Further, the camera module 11 may further include a binocular vision or a structured light module (not labeled), and the binocular vision or the structured light module is electrically connected to the front camera 111 to increase the accuracy of obtaining the biological characteristic image by the front camera 111. The biometric image may be a binocular eye image or a face image, and the disclosure is not limited thereto.

The electronic device 1 according to the present disclosure may be a mobile phone, a tablet computer, a vehicle-mounted device, a medical terminal, and the like, and the present disclosure does not limit this.

Other embodiments of the disclosure will be apparent to those skilled in the art from consideration of the specification and practice of the disclosure disclosed herein. This application is intended to cover any variations, uses, or adaptations of the disclosure following, in general, the principles of the disclosure and including such departures from the present disclosure as come within known or customary practice within the art to which the disclosure pertains. It is intended that the specification and examples be considered as exemplary only, with a true scope and spirit of the disclosure being indicated by the following claims.

It will be understood that the present disclosure is not limited to the precise arrangements described above and shown in the drawings and that various modifications and changes may be made without departing from the scope thereof. The scope of the present disclosure is limited only by the appended claims.

Claims

1. A shooting method is applied to a camera module and comprises the following steps:

acquiring a preview image of a scene to be shot;

determining a focus position of a human eye on the preview image;

2. The capture method of claim 1, wherein the determining the focus position of the human eye on the preview image comprises:

acquiring images of eyes and eyeballs of a user;

3. The capture method of claim 1, wherein the determining the focus position of the human eye on the preview image comprises:

collecting a face image of a user;

4. The shooting method according to claim 1, wherein the completing of the focusing operation for the scene to be shot according to the image information at the focusing position comprises:

acquiring the image definition at the focusing position;

5. The shooting method according to claim 1, wherein the performing a focusing operation according to the image information at the focusing position includes:

acquiring an image phase difference at the focusing position;

6. The utility model provides a shooting device, its characterized in that is applied to the camera module, shooting device includes:

7. The photographing apparatus according to claim 6, wherein the determination unit includes:

8. The photographing apparatus according to claim 6, wherein the determination unit includes:

the second acquisition module is used for acquiring a face image of the user;

9. The photographing apparatus according to claim 6, wherein the focusing unit includes:

10. The photographing apparatus according to claim 6, wherein the focusing unit includes:

11. An electronic device, comprising:

12. The electronic device according to claim 11, further comprising a device body including a use face that faces a user and a back face opposite to the use face; the camera module comprises a front camera and a rear camera, wherein the lens of the front camera is matched with the use surface, and the lens of the rear camera is matched with the back surface.
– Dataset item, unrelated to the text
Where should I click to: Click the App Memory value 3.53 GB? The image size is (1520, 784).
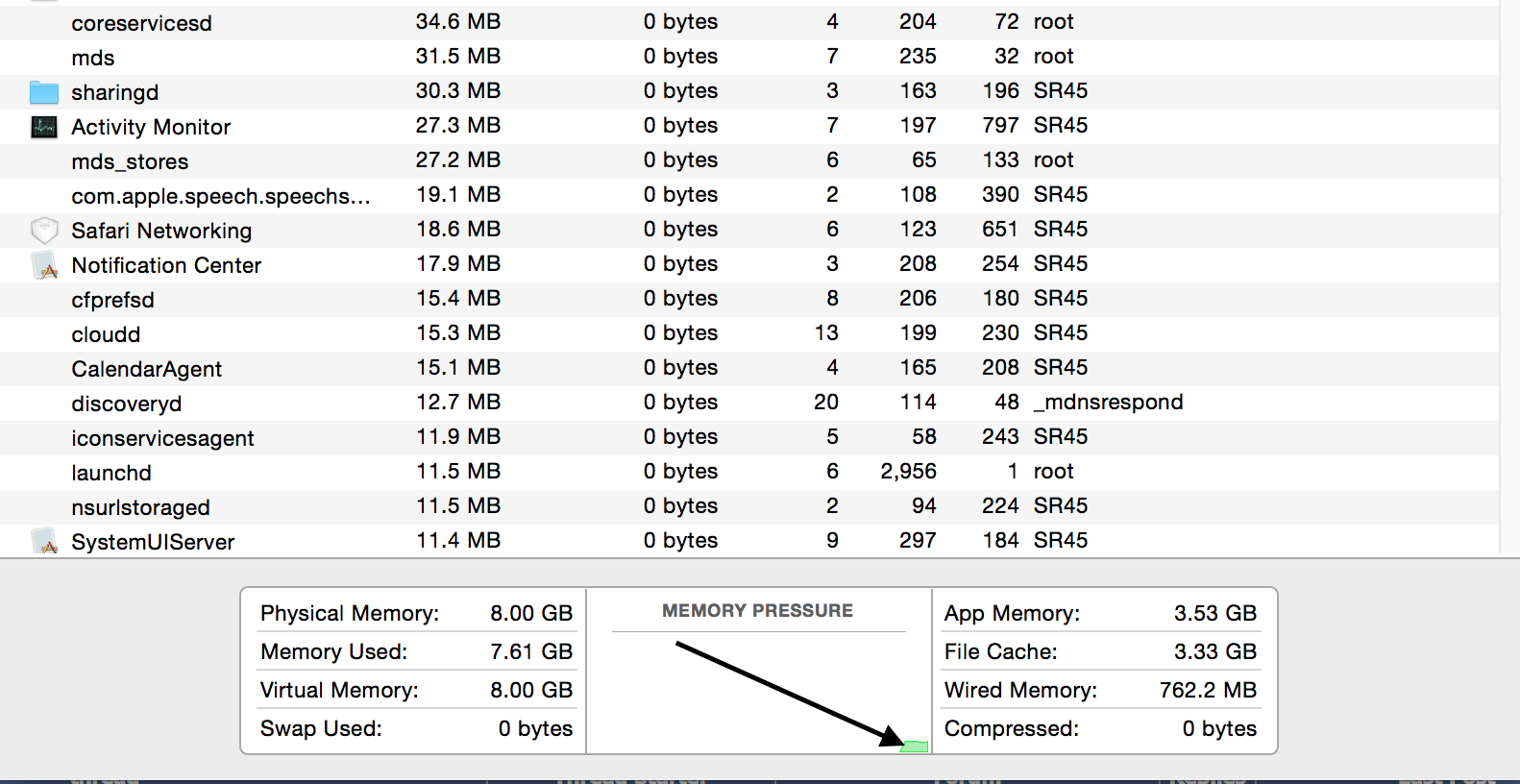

13. The electronic device of claim 12, wherein the camera module further comprises a data processing module; the front camera corresponds to the rear camera in position and is respectively electrically connected with the data processing module.

14. The electronic device of claim 13, wherein the data processing module comprises a first processing chip and a second processing chip, the front camera is electrically connected to the first processing chip, and the rear camera is electrically connected to the second processing chip.

15. A computer readable storage medium having computer instructions stored thereon which, when executed by a processor, implement: the steps of the photographing method as claimed in claims 1 to 5.